J’en ai aucun. J’en connais mais aucun que je choisirais. Désolée ! (rires) Mais si j’y pense, Laylow est vraiment cool et j’adore Christine de Christine And The Queens.

Est-ce que tu as un plaisir coupable en musique ?

Hum, quel est mon “dirty pleasure” en musique ? Peut-être que ce n’est pas un plaisir coupable mais ça ennuie sans aucun doute tous les gens autour de moi : je peux honnêtement écouter Joni Mitchell tout le temps, dans n’importe quelle circonstance. Et j’adore la techno belge des années 90. Le label Bonzai Records, j’aime beaucoup.

Je pourrais faire des films de science-fiction, d’action, un thriller, une comédie dramatique…


Et aujourd’hui, qu’est-ce que tu écoutes en boucle ?

Un album appelé Green, par un artiste japonais.

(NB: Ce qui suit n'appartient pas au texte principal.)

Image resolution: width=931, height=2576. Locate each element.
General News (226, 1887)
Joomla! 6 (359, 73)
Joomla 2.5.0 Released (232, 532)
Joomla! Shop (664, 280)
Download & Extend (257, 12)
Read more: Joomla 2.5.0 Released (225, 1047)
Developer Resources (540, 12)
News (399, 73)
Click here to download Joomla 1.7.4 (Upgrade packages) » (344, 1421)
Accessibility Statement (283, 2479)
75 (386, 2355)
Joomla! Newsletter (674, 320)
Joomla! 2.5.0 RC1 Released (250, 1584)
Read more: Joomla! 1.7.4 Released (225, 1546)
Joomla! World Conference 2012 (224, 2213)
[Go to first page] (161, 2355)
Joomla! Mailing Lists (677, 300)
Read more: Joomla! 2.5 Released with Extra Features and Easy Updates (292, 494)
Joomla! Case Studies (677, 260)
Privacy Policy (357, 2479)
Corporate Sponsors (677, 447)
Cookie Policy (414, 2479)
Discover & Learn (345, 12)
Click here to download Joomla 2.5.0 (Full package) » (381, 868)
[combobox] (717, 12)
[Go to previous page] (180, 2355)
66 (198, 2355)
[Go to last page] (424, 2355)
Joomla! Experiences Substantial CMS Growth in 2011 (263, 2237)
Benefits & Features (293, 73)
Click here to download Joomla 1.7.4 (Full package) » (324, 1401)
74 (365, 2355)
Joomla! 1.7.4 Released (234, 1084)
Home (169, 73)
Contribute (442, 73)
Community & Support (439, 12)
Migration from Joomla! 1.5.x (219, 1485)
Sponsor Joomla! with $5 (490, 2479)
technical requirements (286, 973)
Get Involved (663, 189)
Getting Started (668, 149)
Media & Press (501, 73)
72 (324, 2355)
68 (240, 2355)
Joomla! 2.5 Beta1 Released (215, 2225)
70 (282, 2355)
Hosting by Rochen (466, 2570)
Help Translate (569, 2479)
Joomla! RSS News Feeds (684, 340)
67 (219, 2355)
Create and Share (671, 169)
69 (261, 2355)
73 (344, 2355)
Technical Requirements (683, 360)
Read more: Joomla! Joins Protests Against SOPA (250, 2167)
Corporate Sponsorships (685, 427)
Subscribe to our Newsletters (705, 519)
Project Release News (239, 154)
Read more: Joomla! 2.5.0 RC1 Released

C’est un album d’ambient des années 80. Je peux l’écouter, encore, et encore, et encore. C’est vraiment un super album à écouter quand tu rentres chez toi, après une afterparty, ou quelque chose comme ça.

En regardant tes vidéos clips, on te voit passer d’un personnage à un autre avec une grande facilité. Pourrais-tu te voir jouer en tant qu’actrice dans un film ?

Oh, bien sûr ! J’attends juste le bon rôle (rires) !

Qu’est-ce que serait le bon rôle ?

Je faisais du théâtre avant de faire de la musique donc… je ne sais pas, je pourrais faire des films de science-fiction, d’action, un thriller, une comédie dramatique… (rires)

Et du coup, quelle sera l’étape suivante dans ta carrière ?

Pour être honnête, le meilleur à venir sera mon prochain album, pour lequel on peut parler maintenant. Il s’appellera Stay Close To Music. C’est vraiment excitant car le premier titre est un duo avec Michael Stipe de R.E.M, ça s’appelle Family Times et ça doit sortir en novembre. Il y aura beaucoup de collaborateurs et collaboratrices mais il sera vraiment sur une vibe totalement différente de l’EP Broken Hearts & Beauty Sleep. Il y aura quelques morceaux dansants, mais ça sera surtout un album contemplatif, plus lent et chargé d’émotions. J’en suis très fière. Ça a aussi été produit par FaltyDL. C’est un disque magnifique.